The President said today that a school should be a sanctuary, meaning, I suppose, a safe haven.  The only sanctuaries – the only places where one is arguably safe from assault by an armed lunatic or criminal – are found inside buildings that have body-scanning equipment to disarm everyone entering.

If the law forces me to disarm in certain areas, then I want an x-ray or metal detector to disarm everyone else entering a closed space with me as well.  That’s what makes it a safe haven.  Everywhere else, and let’s emphasize the everywhere part, we are all better served if some unknown and unknowable number of citizens are quietly, legally carrying something concealed that can immobilize and if necessary kill a rampaging murderer.

(Among the thirty-three states with “shall-issue” concealed carry laws, there are over three million Americans with concealed carry permits.  That number alone, without estimating the numbers in the remaining states, says that on average one out of a hundred Americans could be packing heat, or about one in 70 adults.  That's the proportion in Virginia.  Actually, the odds are better in some places than others.  In Utah and Idaho it's one in 25 adults, in Pennsylvania, Indiana, and South Dakota it's one in 15 adults, while in the crime-free states of New York and Massachusetts, where the Second Amendment is outlawed, concealed carry is extremely restricted.  In Alaska and Vermont, where the right to keep and bear arms is not infringed because someone there DID read the Constitution, there are no statistics, but some Alaskans themselves have estimated a percentage of one in four adults is armed with a firearm at any one time.)

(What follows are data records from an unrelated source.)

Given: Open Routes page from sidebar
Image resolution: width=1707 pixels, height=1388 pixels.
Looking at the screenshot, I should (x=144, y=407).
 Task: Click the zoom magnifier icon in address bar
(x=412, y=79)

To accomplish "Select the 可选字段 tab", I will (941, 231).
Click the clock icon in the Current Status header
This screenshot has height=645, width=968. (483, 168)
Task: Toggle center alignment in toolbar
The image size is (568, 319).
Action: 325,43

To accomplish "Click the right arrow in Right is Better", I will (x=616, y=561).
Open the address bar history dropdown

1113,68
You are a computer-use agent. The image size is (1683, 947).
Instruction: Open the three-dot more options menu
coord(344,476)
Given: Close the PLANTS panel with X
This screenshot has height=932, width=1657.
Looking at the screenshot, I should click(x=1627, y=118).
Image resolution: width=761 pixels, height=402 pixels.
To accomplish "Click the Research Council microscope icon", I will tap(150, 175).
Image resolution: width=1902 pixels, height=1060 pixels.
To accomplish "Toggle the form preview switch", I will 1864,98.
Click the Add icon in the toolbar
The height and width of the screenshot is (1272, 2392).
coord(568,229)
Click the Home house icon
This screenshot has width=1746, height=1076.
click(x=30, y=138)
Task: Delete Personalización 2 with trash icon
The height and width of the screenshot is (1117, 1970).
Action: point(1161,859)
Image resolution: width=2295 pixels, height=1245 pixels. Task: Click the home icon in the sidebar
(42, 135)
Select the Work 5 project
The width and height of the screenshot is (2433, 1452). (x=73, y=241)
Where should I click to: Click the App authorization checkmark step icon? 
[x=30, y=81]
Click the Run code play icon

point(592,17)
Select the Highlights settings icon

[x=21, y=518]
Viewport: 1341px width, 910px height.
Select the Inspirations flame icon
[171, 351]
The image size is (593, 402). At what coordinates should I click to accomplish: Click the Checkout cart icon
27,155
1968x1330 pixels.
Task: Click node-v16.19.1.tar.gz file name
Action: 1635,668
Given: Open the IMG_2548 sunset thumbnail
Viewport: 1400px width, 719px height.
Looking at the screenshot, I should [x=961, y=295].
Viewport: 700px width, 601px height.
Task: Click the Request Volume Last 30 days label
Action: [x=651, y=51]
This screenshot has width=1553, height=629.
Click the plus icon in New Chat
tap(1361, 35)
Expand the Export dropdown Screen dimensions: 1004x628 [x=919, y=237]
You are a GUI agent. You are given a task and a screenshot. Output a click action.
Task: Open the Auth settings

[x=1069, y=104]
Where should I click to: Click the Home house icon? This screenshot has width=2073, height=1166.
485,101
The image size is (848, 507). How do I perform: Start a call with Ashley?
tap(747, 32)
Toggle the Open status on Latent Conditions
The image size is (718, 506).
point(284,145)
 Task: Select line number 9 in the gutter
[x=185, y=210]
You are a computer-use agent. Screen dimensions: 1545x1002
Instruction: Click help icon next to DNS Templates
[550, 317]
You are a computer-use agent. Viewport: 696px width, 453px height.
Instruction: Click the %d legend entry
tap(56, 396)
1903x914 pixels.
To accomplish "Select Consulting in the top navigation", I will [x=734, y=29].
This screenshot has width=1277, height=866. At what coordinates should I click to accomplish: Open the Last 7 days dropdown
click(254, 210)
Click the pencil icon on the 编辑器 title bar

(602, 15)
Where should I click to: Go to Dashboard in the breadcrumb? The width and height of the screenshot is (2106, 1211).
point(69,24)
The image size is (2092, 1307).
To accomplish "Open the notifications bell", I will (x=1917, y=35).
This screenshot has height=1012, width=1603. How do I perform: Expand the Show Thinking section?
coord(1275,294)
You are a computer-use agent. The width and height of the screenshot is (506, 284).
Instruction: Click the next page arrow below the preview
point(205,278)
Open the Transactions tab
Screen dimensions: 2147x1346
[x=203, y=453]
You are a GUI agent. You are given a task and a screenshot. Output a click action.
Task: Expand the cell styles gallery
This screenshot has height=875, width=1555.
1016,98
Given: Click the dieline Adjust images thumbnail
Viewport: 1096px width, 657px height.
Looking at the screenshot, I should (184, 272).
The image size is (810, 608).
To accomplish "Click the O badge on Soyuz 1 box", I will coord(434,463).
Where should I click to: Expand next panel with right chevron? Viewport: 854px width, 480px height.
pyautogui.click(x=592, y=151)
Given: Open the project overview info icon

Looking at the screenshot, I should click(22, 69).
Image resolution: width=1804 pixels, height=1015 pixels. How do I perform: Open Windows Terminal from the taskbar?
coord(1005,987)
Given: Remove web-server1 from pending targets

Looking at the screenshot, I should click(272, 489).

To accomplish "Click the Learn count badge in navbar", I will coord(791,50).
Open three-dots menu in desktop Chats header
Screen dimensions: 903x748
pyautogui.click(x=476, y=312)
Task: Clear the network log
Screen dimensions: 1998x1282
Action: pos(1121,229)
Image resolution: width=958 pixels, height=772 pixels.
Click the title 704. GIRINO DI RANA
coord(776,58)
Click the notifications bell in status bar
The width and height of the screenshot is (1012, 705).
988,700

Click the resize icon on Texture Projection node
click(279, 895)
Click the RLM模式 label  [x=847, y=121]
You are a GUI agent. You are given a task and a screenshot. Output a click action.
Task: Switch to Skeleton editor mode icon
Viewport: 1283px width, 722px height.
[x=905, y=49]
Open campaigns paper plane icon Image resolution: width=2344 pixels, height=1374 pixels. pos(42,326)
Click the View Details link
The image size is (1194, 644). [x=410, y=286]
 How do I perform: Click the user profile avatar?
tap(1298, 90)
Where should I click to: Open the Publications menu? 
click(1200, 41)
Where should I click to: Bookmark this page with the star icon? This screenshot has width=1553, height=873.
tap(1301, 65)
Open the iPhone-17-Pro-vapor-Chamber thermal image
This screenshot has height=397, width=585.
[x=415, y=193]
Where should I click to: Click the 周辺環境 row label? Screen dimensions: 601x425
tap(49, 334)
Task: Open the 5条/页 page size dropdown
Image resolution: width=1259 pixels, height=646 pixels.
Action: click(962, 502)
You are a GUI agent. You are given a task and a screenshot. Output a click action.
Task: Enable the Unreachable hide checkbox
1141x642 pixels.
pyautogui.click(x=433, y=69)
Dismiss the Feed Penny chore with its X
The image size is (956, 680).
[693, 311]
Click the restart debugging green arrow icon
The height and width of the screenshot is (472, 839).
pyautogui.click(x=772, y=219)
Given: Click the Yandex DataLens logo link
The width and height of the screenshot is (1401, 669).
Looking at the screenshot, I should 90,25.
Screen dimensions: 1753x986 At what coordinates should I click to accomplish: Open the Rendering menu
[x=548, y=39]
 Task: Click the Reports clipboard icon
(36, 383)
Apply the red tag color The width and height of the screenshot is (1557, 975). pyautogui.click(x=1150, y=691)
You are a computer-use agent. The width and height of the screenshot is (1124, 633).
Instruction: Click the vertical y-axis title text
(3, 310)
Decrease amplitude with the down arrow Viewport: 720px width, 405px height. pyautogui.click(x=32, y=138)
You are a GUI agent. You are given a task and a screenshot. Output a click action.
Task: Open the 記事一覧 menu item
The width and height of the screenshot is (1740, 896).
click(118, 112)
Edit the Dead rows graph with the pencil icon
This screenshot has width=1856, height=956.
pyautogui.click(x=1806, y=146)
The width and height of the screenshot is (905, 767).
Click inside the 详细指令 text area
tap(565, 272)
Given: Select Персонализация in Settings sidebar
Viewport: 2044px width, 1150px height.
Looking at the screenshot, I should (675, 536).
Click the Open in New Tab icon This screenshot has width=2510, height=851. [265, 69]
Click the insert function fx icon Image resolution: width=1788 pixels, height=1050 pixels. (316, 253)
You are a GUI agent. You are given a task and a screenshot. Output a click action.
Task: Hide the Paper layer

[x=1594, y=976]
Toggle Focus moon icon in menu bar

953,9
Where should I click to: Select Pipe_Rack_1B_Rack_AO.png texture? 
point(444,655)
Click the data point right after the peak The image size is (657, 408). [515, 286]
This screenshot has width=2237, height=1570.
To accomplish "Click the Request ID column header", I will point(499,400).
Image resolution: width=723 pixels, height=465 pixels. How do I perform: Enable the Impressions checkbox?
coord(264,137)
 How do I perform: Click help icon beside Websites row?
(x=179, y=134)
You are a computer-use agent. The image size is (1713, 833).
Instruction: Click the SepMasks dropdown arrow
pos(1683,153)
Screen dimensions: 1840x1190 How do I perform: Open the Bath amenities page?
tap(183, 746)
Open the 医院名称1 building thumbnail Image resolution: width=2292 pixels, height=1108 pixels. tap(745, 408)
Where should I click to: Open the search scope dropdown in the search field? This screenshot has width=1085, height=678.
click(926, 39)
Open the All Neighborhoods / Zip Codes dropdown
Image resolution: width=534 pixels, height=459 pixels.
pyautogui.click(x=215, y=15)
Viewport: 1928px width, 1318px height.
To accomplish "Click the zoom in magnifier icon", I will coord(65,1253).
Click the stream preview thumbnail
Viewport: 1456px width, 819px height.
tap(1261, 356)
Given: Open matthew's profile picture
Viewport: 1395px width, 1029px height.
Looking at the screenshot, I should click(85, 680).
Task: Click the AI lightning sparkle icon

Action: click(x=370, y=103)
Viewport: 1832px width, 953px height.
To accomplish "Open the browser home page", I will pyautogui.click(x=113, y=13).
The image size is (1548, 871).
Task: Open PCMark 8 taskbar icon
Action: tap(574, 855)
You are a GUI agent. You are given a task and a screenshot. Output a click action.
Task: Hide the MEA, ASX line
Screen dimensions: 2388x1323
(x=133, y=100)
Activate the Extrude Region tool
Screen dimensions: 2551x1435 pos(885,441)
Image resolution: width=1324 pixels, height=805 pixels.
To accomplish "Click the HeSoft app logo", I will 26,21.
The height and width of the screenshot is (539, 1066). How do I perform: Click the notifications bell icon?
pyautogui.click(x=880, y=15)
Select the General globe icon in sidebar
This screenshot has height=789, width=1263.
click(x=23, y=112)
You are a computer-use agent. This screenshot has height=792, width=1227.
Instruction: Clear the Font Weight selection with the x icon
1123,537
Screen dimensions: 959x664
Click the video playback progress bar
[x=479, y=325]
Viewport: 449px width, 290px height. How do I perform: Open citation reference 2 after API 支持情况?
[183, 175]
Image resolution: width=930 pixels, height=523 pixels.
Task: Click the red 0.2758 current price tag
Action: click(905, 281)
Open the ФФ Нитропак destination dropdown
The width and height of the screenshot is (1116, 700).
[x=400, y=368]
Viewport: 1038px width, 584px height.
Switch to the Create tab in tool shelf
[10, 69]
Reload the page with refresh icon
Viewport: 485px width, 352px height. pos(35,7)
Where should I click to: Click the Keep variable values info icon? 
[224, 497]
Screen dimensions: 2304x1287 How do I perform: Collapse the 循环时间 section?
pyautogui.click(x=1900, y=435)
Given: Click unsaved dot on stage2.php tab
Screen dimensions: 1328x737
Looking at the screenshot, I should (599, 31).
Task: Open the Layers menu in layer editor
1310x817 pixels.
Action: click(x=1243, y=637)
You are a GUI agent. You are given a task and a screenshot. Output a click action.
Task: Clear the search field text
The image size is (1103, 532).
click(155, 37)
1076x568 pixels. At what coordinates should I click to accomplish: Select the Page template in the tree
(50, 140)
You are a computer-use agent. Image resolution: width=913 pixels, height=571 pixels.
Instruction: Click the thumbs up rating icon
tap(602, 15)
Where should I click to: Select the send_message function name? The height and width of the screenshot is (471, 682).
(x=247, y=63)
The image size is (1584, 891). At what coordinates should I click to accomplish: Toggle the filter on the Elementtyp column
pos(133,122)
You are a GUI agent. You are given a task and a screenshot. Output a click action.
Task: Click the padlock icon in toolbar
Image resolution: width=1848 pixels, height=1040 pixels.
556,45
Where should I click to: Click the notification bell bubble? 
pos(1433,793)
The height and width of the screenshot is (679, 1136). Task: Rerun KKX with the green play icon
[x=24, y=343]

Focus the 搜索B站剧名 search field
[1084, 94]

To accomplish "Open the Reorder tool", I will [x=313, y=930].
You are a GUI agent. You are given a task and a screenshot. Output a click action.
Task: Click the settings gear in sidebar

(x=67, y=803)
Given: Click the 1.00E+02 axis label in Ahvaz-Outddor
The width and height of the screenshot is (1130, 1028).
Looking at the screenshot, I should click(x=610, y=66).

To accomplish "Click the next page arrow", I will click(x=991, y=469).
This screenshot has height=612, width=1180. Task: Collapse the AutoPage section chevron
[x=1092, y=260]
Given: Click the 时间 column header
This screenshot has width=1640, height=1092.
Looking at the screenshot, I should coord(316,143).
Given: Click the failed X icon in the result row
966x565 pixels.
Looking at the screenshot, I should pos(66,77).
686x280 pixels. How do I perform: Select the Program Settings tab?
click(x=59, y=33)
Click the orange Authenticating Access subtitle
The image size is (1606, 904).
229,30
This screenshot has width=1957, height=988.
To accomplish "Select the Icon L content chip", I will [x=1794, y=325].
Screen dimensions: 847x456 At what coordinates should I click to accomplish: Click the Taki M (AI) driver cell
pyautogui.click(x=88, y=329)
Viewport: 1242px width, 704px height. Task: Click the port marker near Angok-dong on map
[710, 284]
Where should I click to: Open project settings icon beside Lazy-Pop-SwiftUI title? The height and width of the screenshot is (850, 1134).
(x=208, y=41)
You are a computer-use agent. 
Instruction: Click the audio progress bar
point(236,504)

Demanding that the world become less brutal by banning weapons when and where they are most needed is foolhardy.  The world is a brutal place.  More precisely, humans are a brutal species, not because rational citizens carry weapons, but because they are thwarted in doing so and therefore those with the intent to commit great harm can do their damage largely unimpeded.

I hope the Virginia Tech massacre is a wake-up call to responsible people to arm themselves.  Not so that we can have war in the streets – notice I used the word “responsible” – but so those set on wreaking havoc can count on one intended victim out of ten, rather than one in a hundred or fewer, stepping up to stop the carnage.  If those with the will to carry responsibly had been respected in their right to do so instead of demonized at Virginia Tech, it is improbable that such a massacre would have happened there today. 

I can see where it’s going to go, though.  Politicians will find it impossible to argue that the solution to gun violence is to relax gun restrictions.  They will be afraid to support the logic in that answer.  Their solution will be to create even larger pools of sitting ducks.  Why is it, for instance, that people intent on mass murder don’t enter military bases and start shooting?  They may be lunatics, but they’re not idiots.

And it will get worse for those who do still carry concealed in places where it is not yet forbidden.  Instead of congratulating a hero who stops a shooting spree, we will probably step up prosecution of those who deprive a depraved individual of civil liberties and a fair trial simply because that depraved individual is shooting people.  We will persist in enabling more Columbine and Virginia Tech disasters because the only target we can settle on as a society will be our own foot.

I’m very sorry for the victims of the Blacksburg massacre.  The agony among the victims’ families and in the college community must be indescribable.  I hope, probably in vain, that this demonstrates the truth: We don’t create safe havens, free from fear, by declaring a certain setting a weapon-free zone.  It’s not enforceable against the very individual who it is most definitely intended to ban, who is the most to be feared.  And indeed it only makes him more effective.